As I had power of attorney for her for health care decisions, a team of hospital doctors held a conference with me that morning about what to do next. A palliative care doctor immediately suggested I move my mother to hospice care, and then asked if I had considered removing her feeding tube at some point.

I was confused. Why hospice — wasn’t my mother’s infection improving? Wasn’t removing her feeding tube tantamount to euthanasia? What was the difference between palliative care and hospice? Wasn’t there hope for at least some rehab and improvement so she could qualify for assisted living? The answers I got to these questions that morning just deepened my confusion.

What was missing from the discussion was a framework: not just a description of the condition my mother was currently in, but

  • the dangers they saw her facing from multiple threats over the next six months;
  • the ceiling they forecast for any improvement; and
  • the differences between a “maximum medical” approach (in which every threat to her health would be treated maximally, often with fresh hospitalizations) and a “hospice” approach (in which her comfort would be prioritized over aggressive medical intervention).

Here’s what such a framework might look like:

  • We could either continue to treat your mother medically — which will mean hospitalization every time she crashes — or move to maximizing her comfort.
  • She is likely to die in the next six months from one or more of the bevy of conditions she faces, regardless of what we do.
  • Hospice is the option to make her comfortable and increase the quality of life she has left over maximizing its quantity.
  • You can choose that option now, even if she won’t die for another six, eight or even 12 months.
  • We recommend you make that choice.
  • The literature shows that certain medical interventions that you might think are life-sustaining — such as a feeding tube — actually might hasten death because of their side-effects.

Those are hard words to hear, of course.
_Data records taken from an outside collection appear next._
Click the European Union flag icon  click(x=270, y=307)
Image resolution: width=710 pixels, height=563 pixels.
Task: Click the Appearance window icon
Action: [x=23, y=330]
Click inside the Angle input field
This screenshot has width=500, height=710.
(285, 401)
But I heard them over the course of the next two weeks in talking with another medical professional I trusted, reading more about hospice and the literature on feeding tubes, and then coming back to the hospital’s palliative care doctor for a long followup to confirm what she had been trying to say in our initial conversation.
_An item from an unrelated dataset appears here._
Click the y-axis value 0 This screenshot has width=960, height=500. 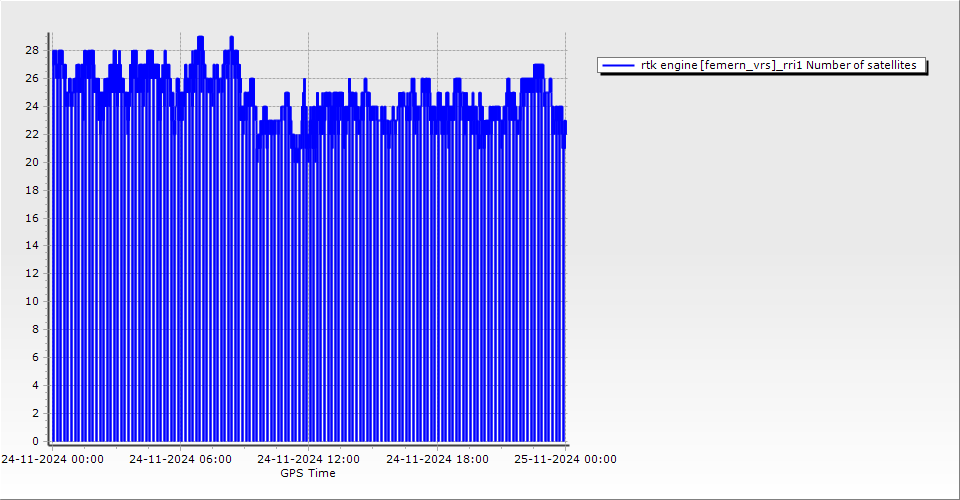tap(35, 441)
Armed now with not just good information, but with a good framework for thinking, we were finally able to make a good decision, and get our mom into a hospice approach for the last days of her life. But, because I had for those two intervening weeks lacked clarity on the frame I could have used to make the decision, she didn’t spend those last days in a facility or with the level of attentive care that either of us would have chosen. And I’ll always regret that.
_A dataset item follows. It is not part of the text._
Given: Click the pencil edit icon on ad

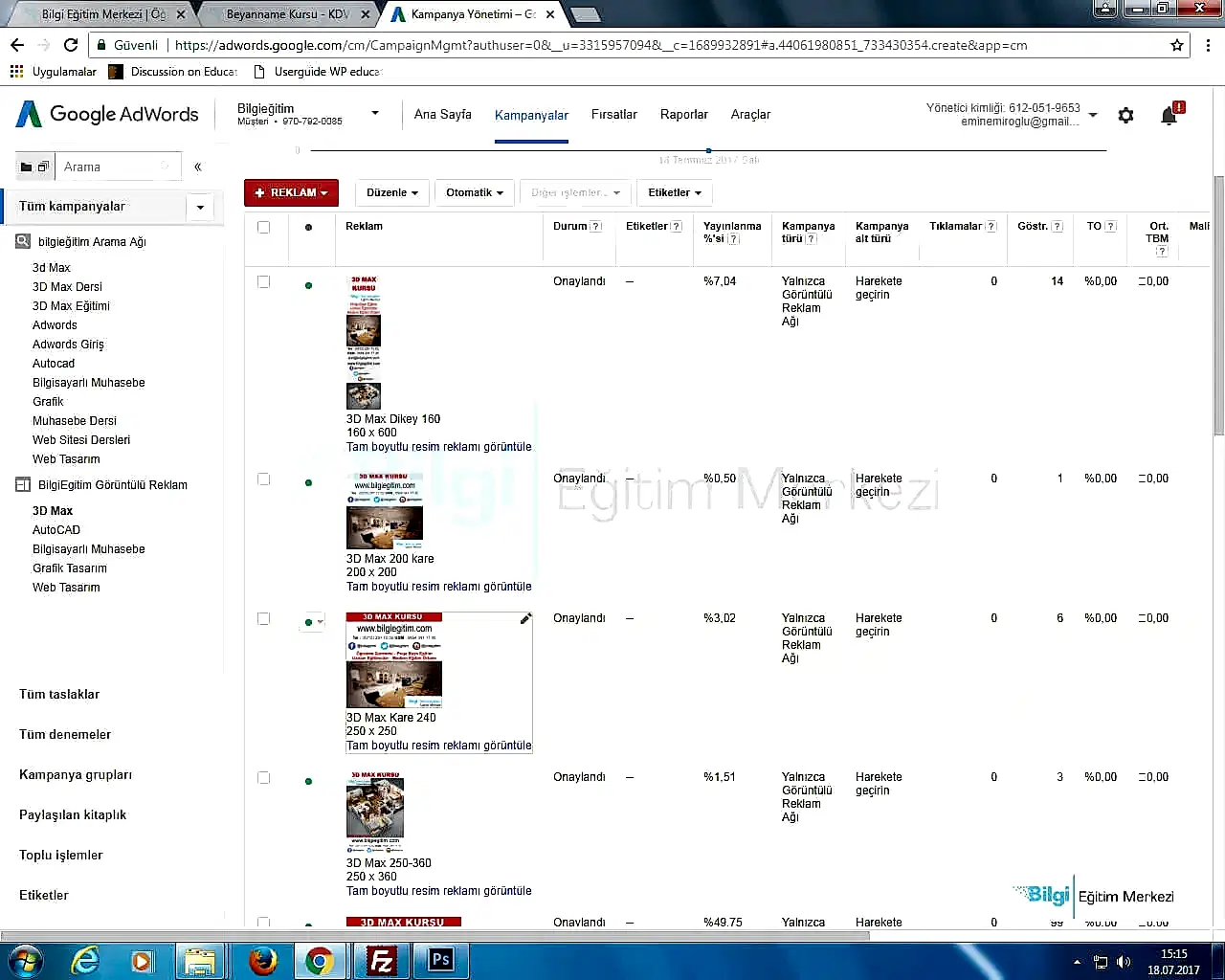Looking at the screenshot, I should point(525,619).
In communicating research and science — especially in social media — we tend to refract our frames through new findings or facts. We argue about content, which tends to make for entertaining social media feeds. We assume people understand our frames, or we think talking about framing over and over is boring. Let findings or facts make the argument for the frame, we think.

But without making our frames explicit — about why we do what we do as scientists, for instance — our audiences are at sea. They end up ignoring us or defining us — usually through their own frames. Without a frame, whether they love you or hate you, they’re just engaging in a reflection of themselves.

The experience with my mother’s last days reinforces for me the importance of making sure your audience understands your frame, not just your facts. Giving guidance to the world isn’t just about a new op-ed or report. It’s about conveying a a way of seeing. That’s your frame, and it is everything. Even if others can’t practice what you practice, you can help them understand why you see what you see. As a researcher or scientific authority, it’s the greatest gift you can offer.